28/11/2013 03:10 EST | Actualisé 27/01/2014 05:12 EST

L'explosion d'un dépôt de munitions dans le Sud libyen a fait plus de 40 morts jeudi, a annoncé un responsable des forces de sécurité.

À Benghazi, dans l'est du pays, quatre soldats ont été tués dans de nouveaux affrontements entre l'armée et des miliciens islamistes.

À Brak al-Chati, près de la ville de Sebha dans le sud désertique, une quarantaine de personnes, des Libyens et des étrangers, ont pénétré dans un dépôt de l'armée pour voler des munitions lorsqu'une explosion s'est produite.

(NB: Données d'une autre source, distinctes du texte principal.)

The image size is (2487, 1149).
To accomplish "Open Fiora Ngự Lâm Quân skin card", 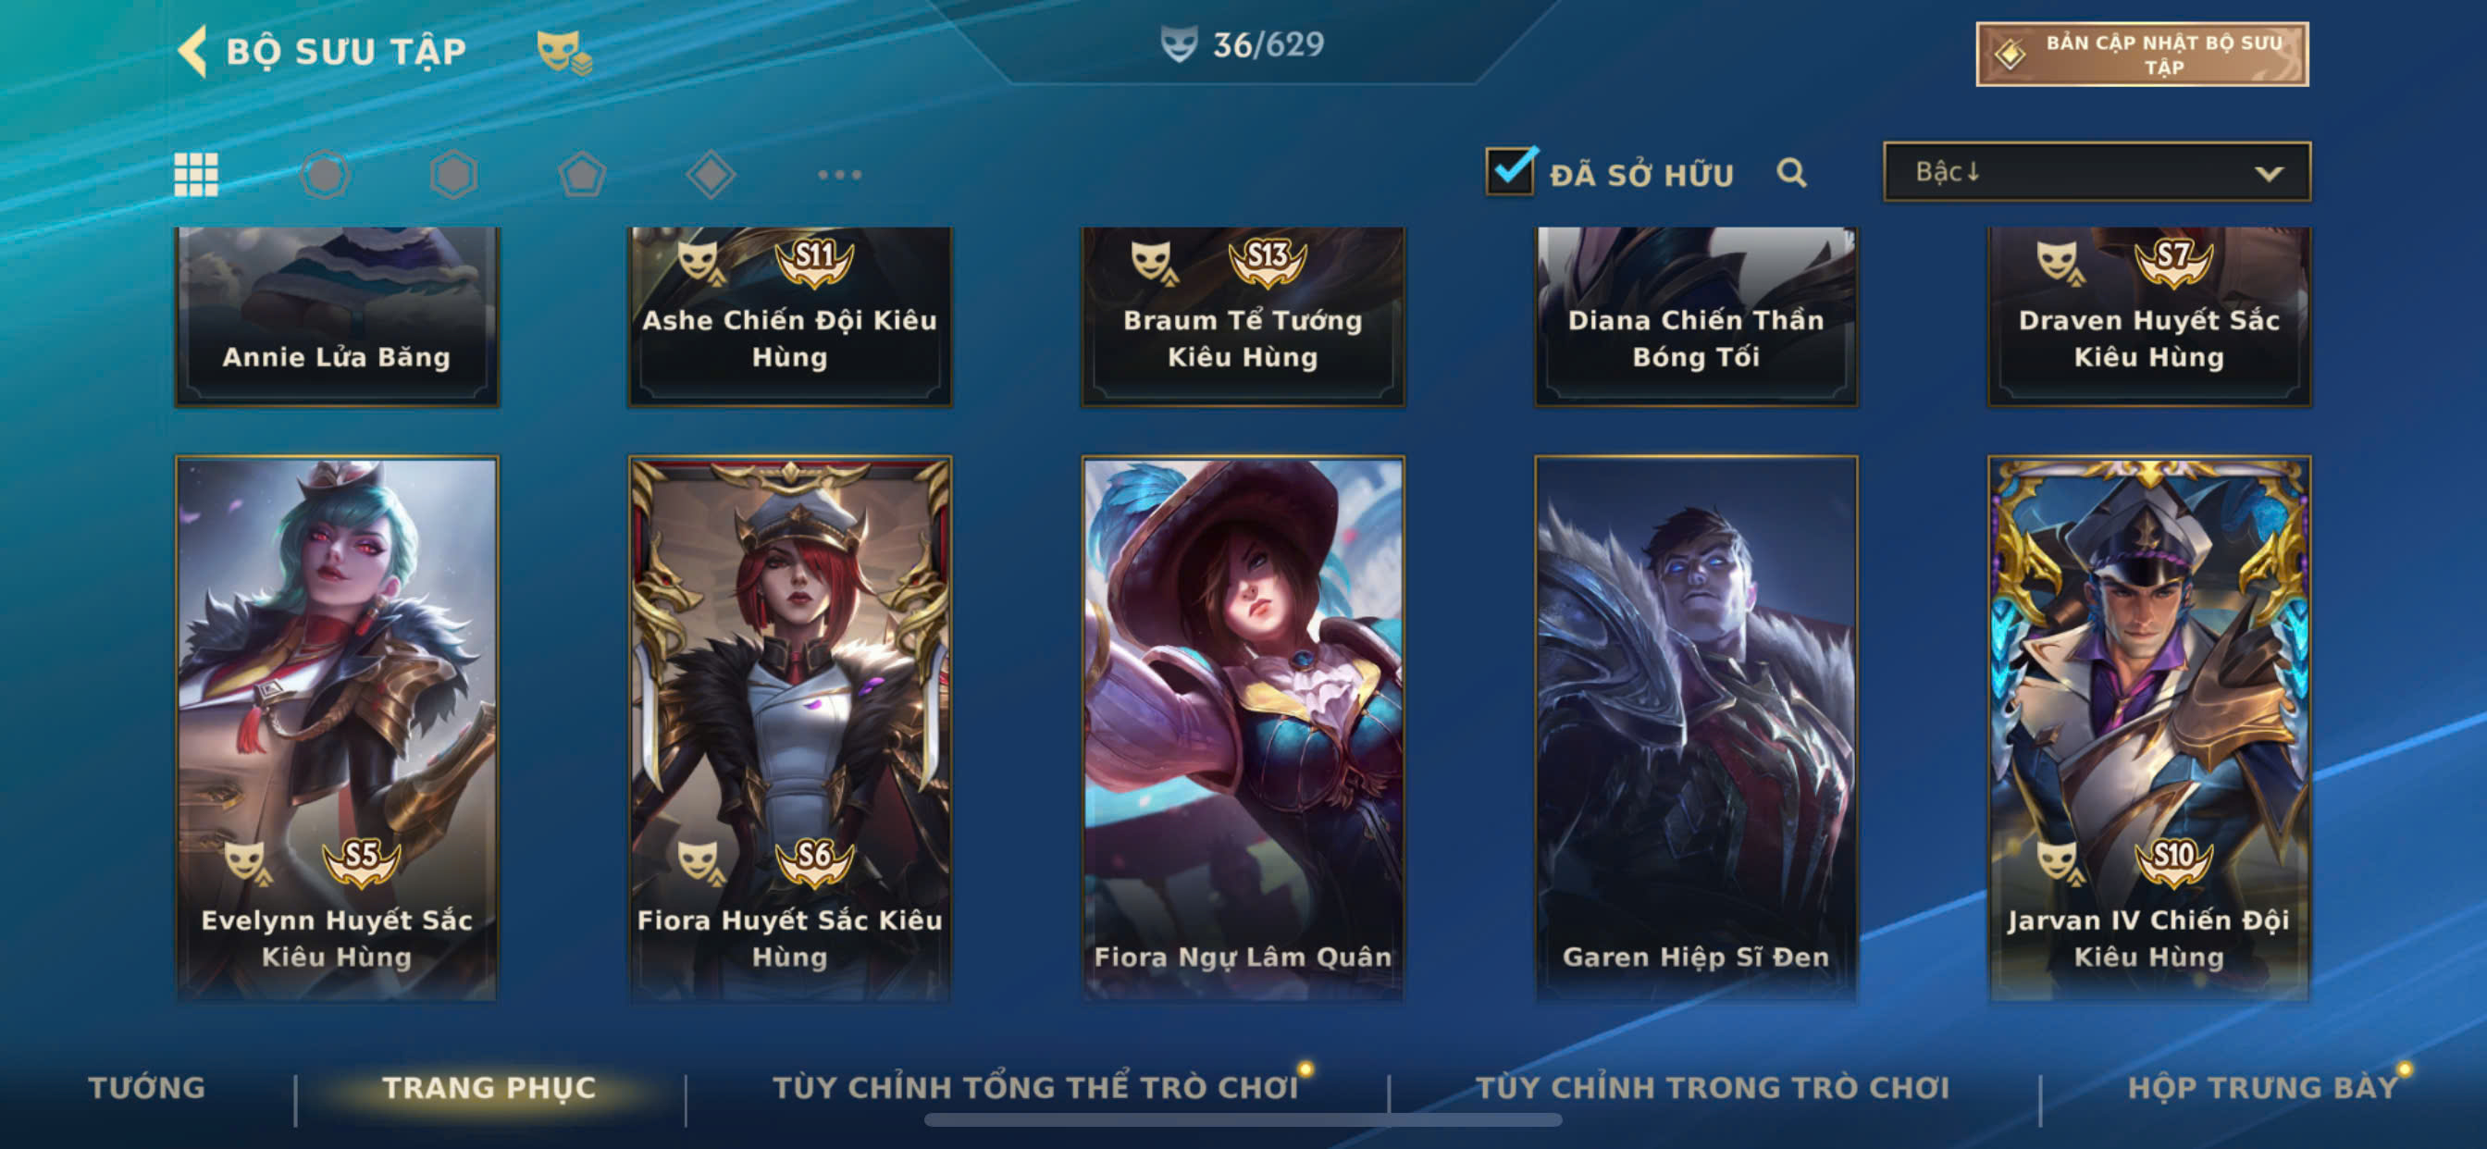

Le bilan d'une quarantaine de morts pourrait s'alourdir, car le site était toujours durant la nuit la proie des flammes et plusieurs personnes pourraient encore être prises au piège, a dit le responsable.

À Benghazi, capitale de la Cyrénaïque, trois militaires ont péri dans les combats qui ont éclaté lorsqu'une voiture remplie d'armes et d'explosifs a été stoppée à un barrage, a déclaré Wanis Boukhmada, commandant des forces spéciales de l'armée dans la ville.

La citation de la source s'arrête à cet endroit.